Carbon monoxide-activated Nrf2 pathway leads to protection against permanent focal cerebral ischemia.

BACKGROUND AND
PURPOSE: Carbon monoxide (CO) is a gaseous second messenger produced when heme oxygenase enzymes catabolize heme. We have demonstrated that CO can be therapeutic in ischemia-reperfusion brain injury; however, it is unclear whether CO can also offer protection in permanent ischemic stroke or what mechanism(s) underlies the effect. Heme oxygenase-1 neuroprotection was shown to be regulated by Nrf2; therefore, we investigated whether CO might partially exert neuroprotection by modulating the Nrf2 pathway.
METHODS: To evaluate the potential protective effects of CO, we exposed male wild-type and Nrf2-knockout mice to 250 ppm CO or control air for 18 hours immediately after permanent middle cerebral artery occlusion. Infarct volume and neurologic deficits were assessed on day 7. Molecular mechanisms of Nrf2 pathway activation by CO were also investigated.

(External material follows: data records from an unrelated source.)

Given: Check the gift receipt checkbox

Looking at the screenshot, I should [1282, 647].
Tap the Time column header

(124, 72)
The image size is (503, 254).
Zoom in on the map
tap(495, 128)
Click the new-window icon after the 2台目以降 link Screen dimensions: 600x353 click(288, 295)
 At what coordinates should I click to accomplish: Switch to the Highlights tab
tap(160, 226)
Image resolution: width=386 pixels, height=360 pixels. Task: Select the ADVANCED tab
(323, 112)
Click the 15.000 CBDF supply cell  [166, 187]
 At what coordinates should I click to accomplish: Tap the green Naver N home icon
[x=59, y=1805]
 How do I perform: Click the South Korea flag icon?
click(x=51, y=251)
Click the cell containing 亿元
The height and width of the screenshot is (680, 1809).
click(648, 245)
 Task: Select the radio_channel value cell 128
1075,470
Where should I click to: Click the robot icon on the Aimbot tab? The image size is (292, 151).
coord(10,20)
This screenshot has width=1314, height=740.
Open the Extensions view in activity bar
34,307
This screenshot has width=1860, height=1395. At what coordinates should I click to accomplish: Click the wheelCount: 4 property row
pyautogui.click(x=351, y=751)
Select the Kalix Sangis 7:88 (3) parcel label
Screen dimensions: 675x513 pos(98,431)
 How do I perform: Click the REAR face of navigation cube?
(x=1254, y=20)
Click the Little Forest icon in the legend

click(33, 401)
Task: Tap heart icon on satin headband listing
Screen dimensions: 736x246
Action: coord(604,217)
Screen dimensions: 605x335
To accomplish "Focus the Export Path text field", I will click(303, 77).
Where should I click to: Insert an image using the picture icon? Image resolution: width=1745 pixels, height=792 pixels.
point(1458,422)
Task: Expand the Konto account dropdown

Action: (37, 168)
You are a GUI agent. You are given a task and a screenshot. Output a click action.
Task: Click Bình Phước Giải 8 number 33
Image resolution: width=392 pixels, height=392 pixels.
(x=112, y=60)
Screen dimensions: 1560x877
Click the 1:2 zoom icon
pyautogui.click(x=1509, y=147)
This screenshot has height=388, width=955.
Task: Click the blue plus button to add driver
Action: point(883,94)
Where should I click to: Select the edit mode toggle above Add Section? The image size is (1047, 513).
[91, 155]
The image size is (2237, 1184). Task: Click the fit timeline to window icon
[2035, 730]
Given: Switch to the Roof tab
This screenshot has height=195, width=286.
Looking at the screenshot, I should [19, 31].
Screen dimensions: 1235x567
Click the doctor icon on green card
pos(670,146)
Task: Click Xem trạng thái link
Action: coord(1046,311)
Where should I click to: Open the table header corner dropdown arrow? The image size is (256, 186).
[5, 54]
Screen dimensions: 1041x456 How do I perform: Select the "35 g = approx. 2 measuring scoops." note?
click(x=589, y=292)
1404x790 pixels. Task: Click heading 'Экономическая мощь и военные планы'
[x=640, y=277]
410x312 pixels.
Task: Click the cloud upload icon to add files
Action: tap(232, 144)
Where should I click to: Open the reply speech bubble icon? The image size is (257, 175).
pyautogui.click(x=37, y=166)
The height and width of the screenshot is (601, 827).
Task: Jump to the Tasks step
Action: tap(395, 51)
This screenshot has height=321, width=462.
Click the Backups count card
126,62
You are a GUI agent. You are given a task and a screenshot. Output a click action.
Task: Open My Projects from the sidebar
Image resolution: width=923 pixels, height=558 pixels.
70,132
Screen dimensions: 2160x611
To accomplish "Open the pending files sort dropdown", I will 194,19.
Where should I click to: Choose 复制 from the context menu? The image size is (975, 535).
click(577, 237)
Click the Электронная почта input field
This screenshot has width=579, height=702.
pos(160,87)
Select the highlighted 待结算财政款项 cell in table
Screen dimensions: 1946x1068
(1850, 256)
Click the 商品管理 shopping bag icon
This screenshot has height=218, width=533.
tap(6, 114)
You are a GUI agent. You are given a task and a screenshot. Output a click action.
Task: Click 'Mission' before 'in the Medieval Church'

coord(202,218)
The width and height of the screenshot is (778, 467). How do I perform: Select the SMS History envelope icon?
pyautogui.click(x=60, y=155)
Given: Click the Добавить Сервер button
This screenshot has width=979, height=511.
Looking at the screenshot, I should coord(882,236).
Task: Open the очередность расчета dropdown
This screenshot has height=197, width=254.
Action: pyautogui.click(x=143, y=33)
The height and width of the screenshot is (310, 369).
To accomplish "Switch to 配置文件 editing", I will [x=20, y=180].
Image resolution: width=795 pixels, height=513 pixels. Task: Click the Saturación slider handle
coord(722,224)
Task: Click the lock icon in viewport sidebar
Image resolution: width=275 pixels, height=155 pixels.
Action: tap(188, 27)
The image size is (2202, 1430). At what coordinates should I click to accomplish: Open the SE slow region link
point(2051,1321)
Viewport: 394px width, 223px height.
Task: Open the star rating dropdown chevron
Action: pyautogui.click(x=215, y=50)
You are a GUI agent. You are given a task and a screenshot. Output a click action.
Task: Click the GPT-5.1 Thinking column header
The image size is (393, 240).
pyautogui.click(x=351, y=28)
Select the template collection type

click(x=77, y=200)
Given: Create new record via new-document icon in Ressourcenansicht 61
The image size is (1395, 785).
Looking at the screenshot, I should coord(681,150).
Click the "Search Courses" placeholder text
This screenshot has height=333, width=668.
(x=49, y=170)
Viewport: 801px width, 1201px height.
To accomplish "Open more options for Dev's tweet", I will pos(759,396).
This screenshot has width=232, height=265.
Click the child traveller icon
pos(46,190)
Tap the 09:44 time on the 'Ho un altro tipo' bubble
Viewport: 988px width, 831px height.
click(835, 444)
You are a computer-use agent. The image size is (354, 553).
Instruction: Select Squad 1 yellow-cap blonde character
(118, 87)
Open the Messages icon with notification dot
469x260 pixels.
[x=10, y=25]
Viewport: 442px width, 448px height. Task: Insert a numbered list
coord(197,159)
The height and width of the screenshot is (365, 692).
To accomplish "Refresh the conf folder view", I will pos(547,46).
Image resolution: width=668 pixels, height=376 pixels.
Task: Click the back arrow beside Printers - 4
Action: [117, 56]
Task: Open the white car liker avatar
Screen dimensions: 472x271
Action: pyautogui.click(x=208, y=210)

RESULTS: Mice exposed to CO after permanent ischemia had 29.6±12.6% less brain damage than did controls at 7 days, although amelioration in neurologic deficits did not reach significance. Additionally, 18-hour CO treatment led to Nrf2 dissociation from Keap1, nuclear translocation, increased binding activity of Nrf2 to heme oxygenase-1 antioxidant response elements, and elevated heme oxygenase-1 expression 6 to 48 hours after CO exposure. The CO neuroprotection was completely abolished in Nrf2-knockout mice.
CONCLUSIONS: Low-concentration CO represent a neuroprotective agent for combination treatment of ischemic stroke, and its beneficial effect would be at least partially mediated by activation of the Nrf2 pathway.